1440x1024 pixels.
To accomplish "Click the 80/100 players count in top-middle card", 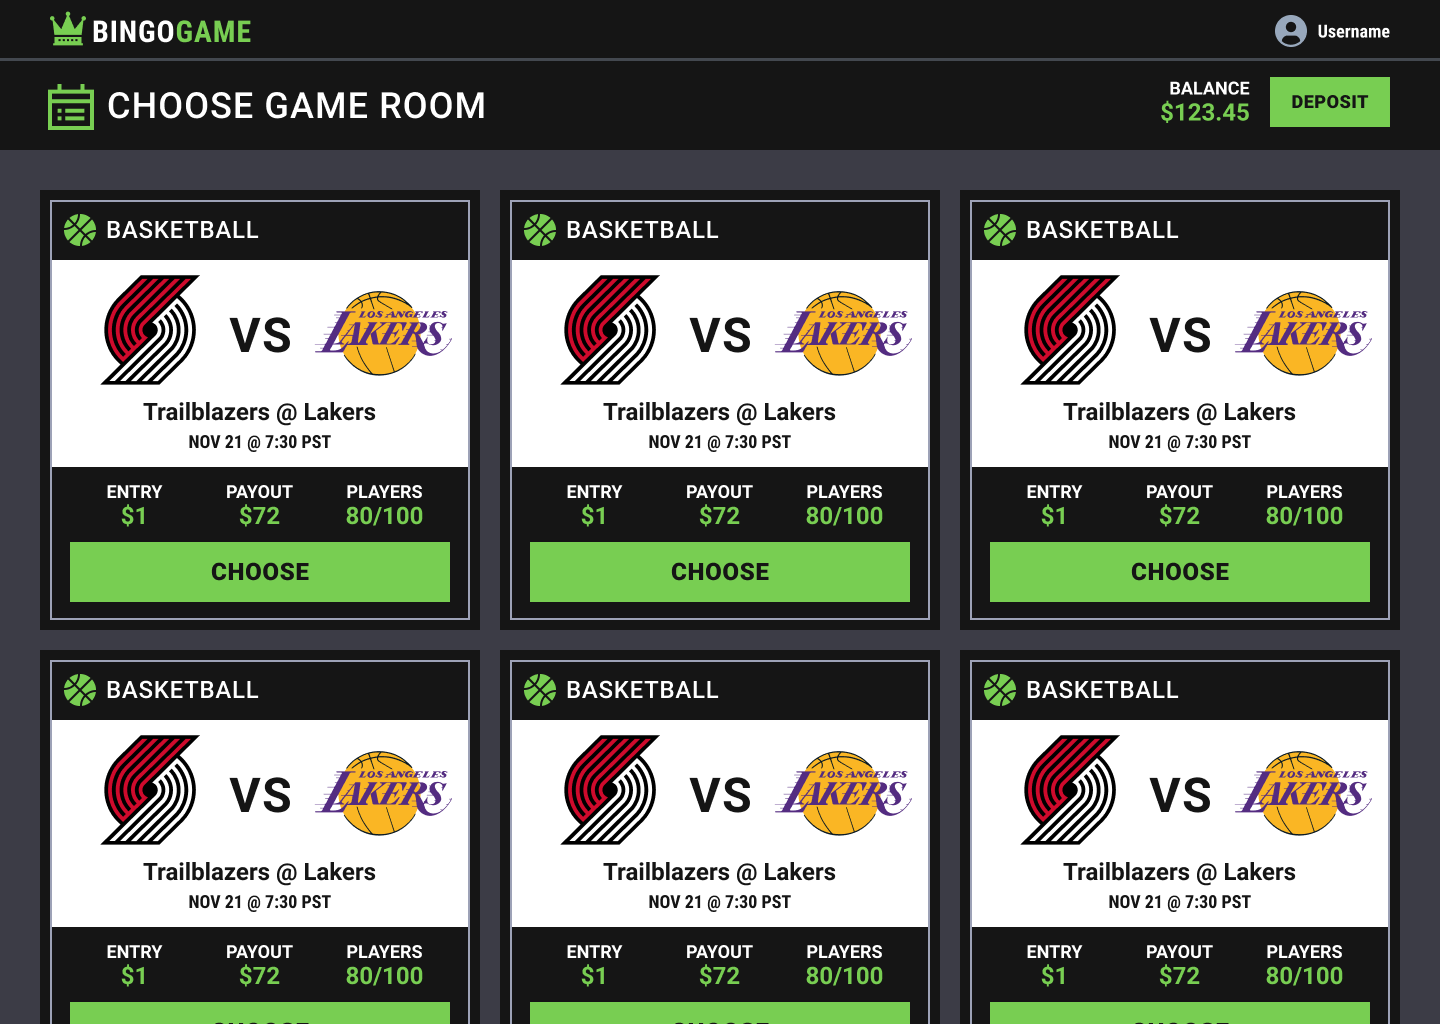I will tap(844, 516).
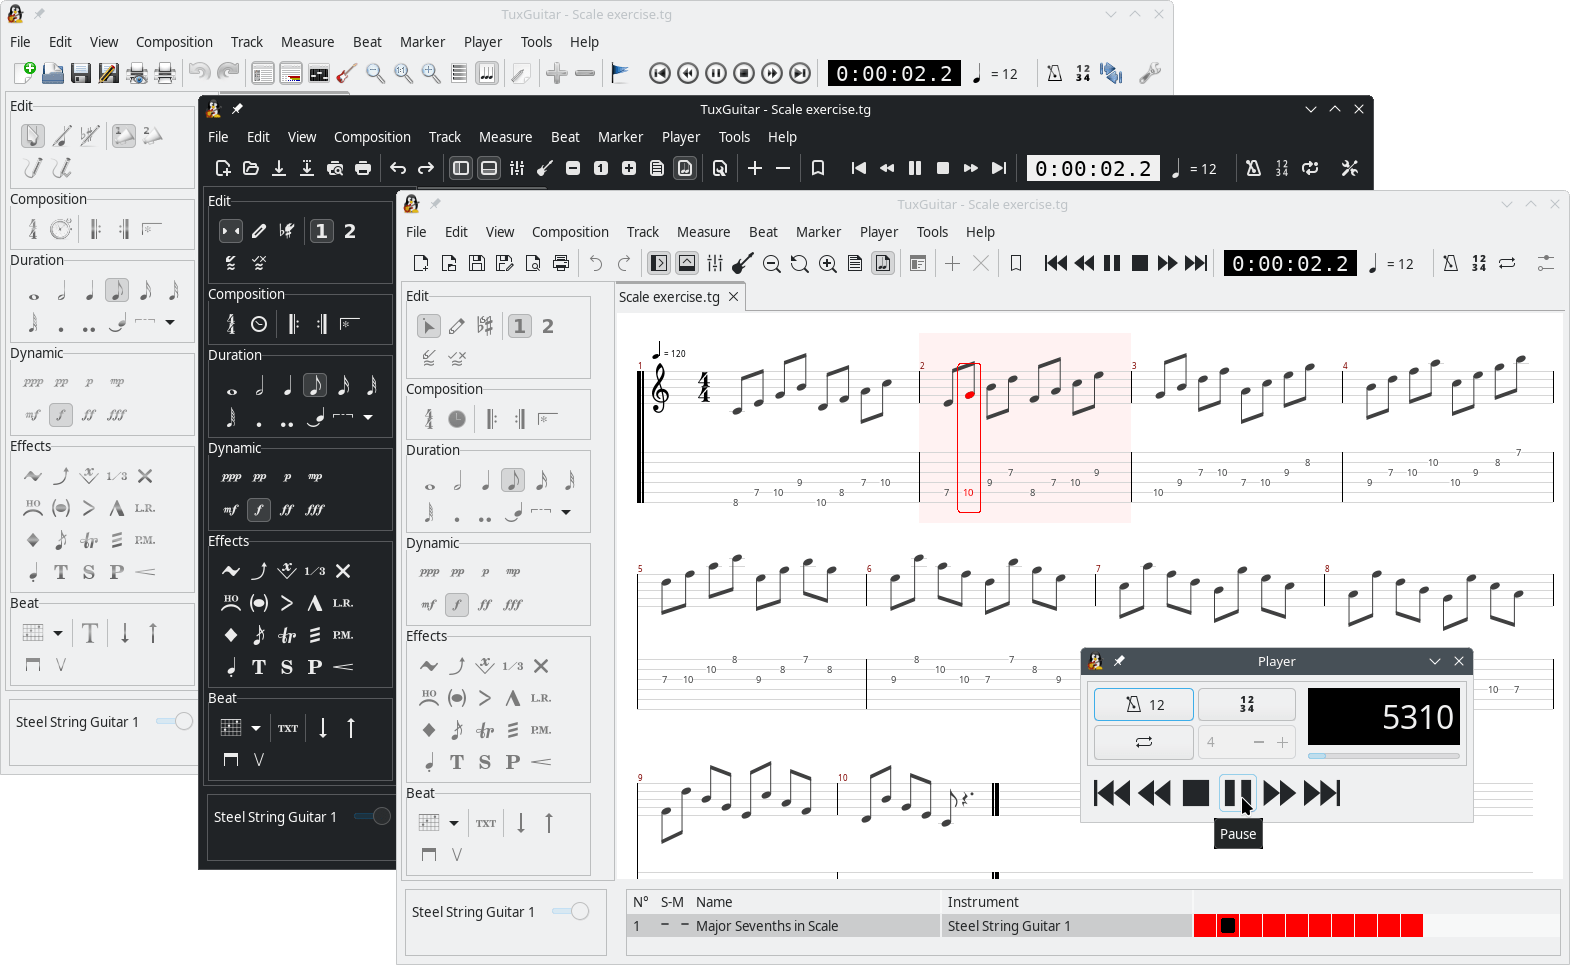Click the TXT insert text button in front window
Screen dimensions: 1570x965
tap(486, 823)
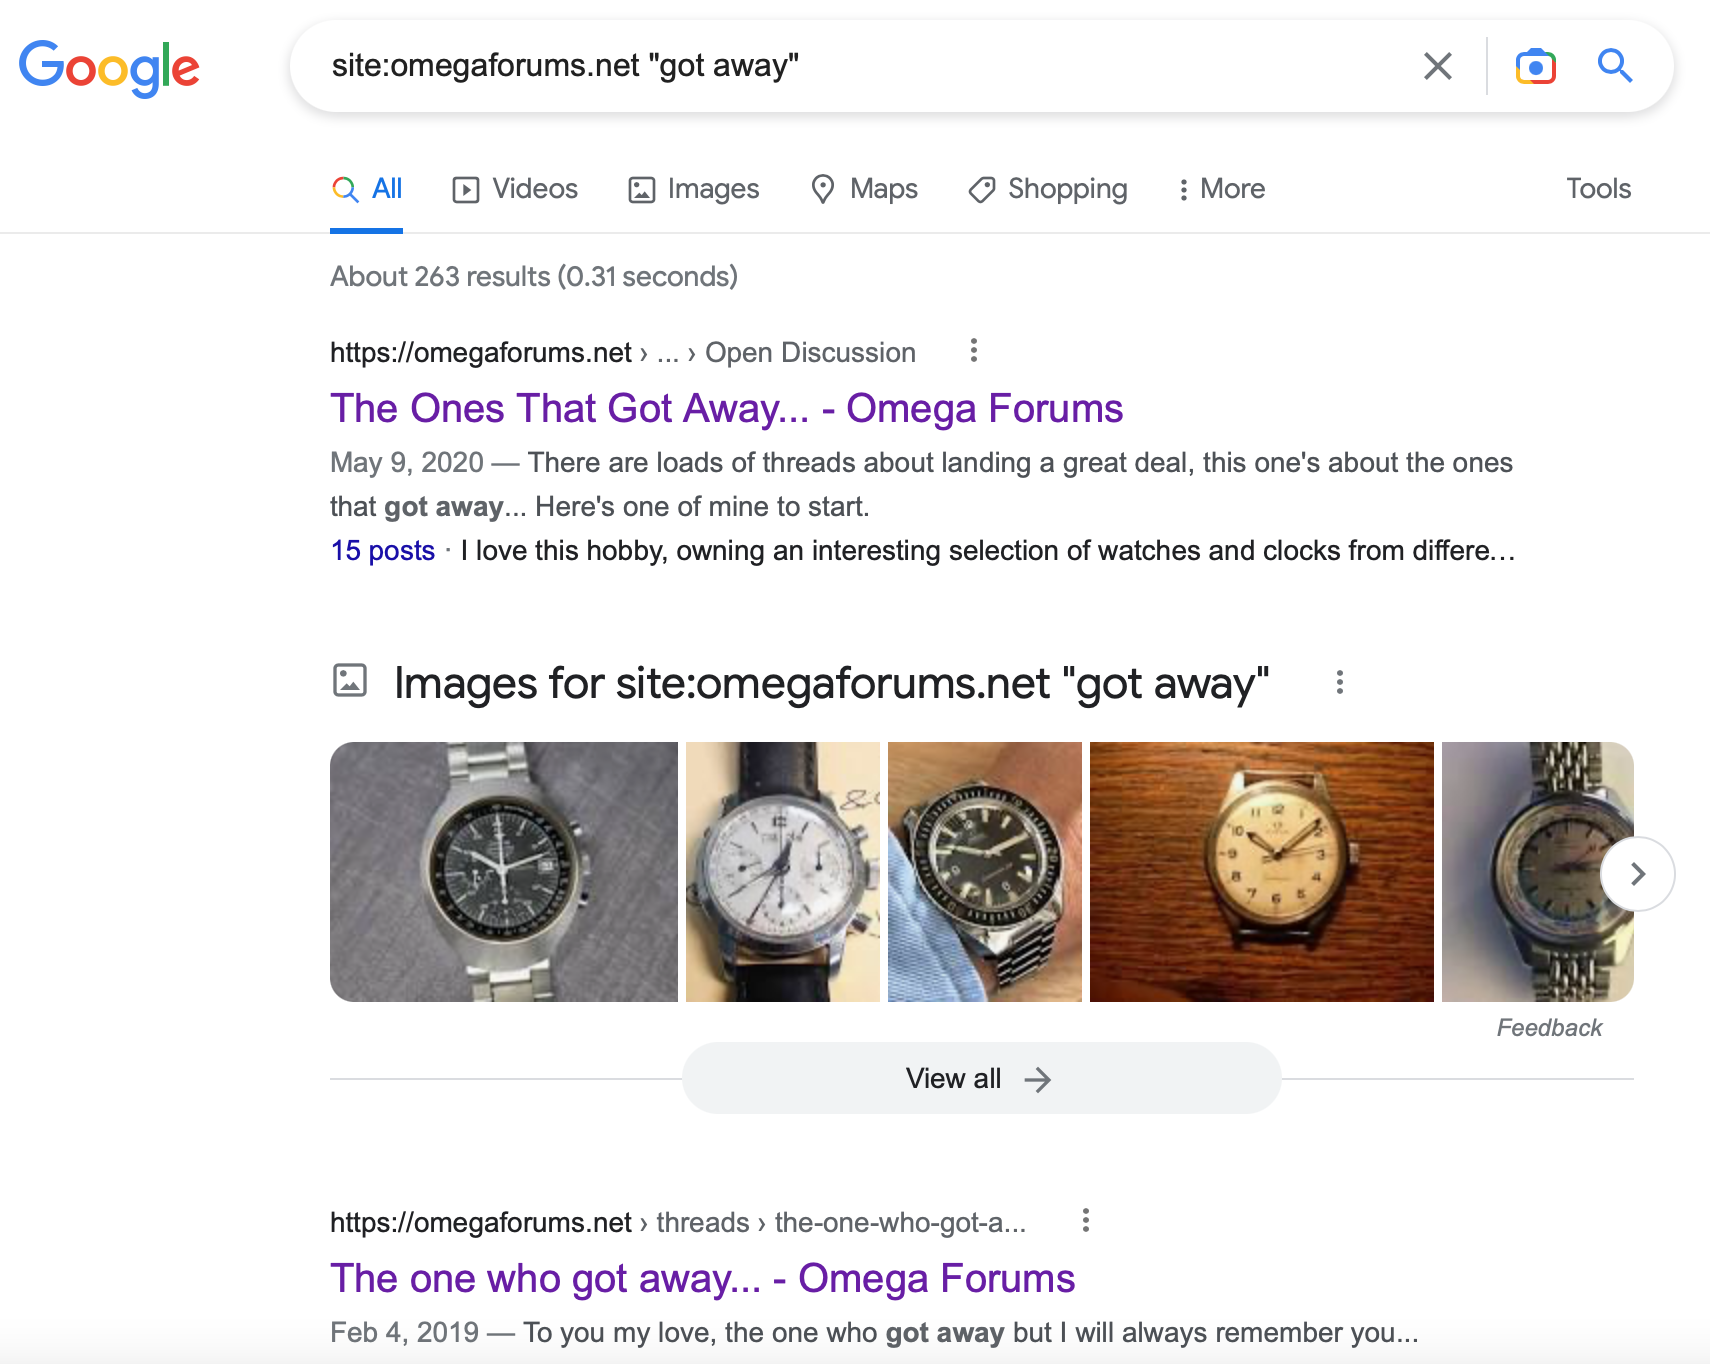The height and width of the screenshot is (1364, 1710).
Task: Click the Google logo
Action: pyautogui.click(x=109, y=68)
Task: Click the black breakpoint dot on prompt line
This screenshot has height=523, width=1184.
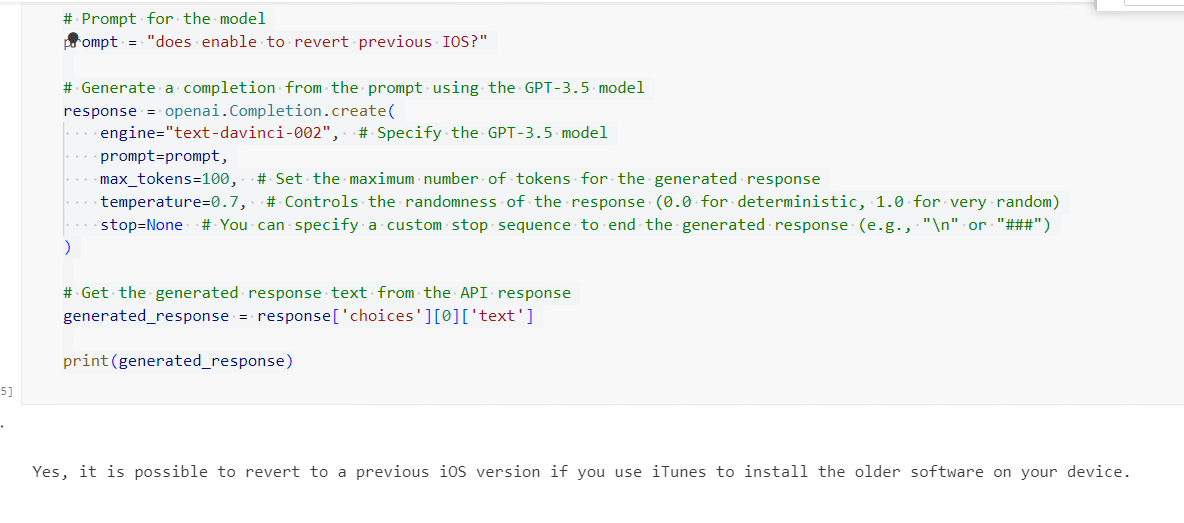Action: coord(73,37)
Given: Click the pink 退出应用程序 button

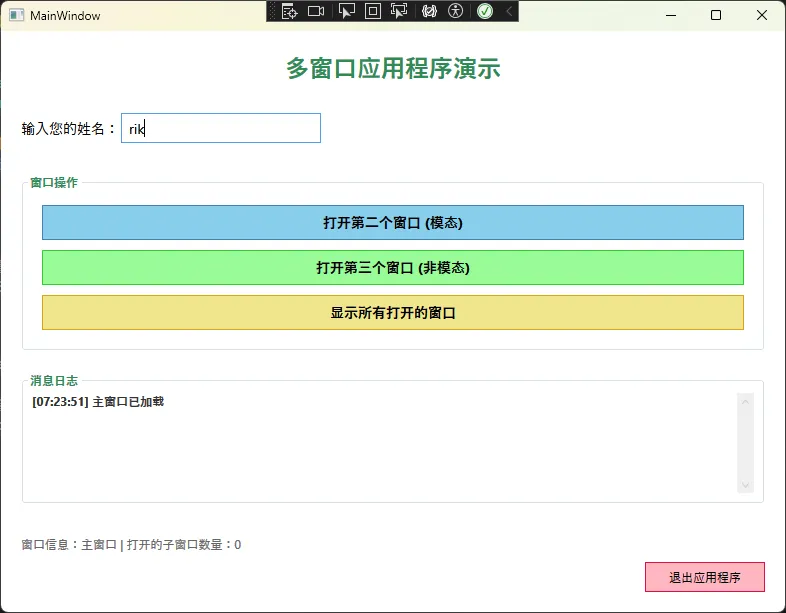Looking at the screenshot, I should (704, 577).

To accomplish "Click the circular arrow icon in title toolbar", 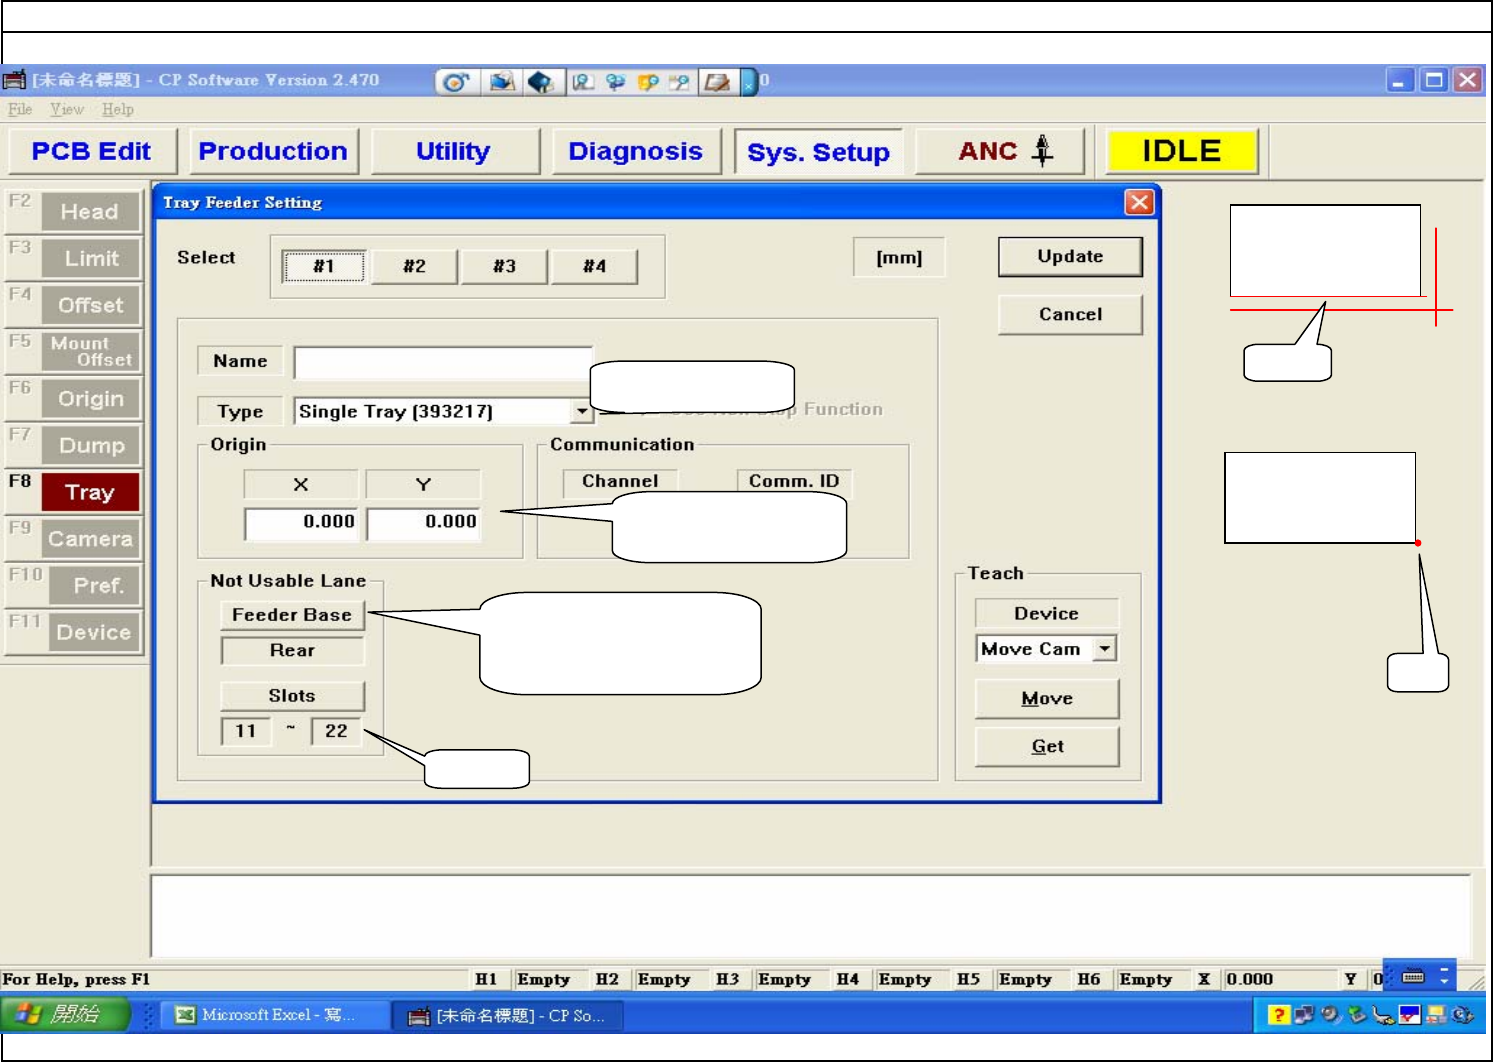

§ ASSIGNMENT: Up to and including the last line of the listing, starting at the line with "Given: Click the pink 退出应用程序 button", extract every line exactly and leave out the pictures.

§ RESULT FOR THIS TASK:
Given: Click the pink 退出应用程序 button

Looking at the screenshot, I should (704, 577).

To accomplish "Click the circular arrow icon in title toolbar", 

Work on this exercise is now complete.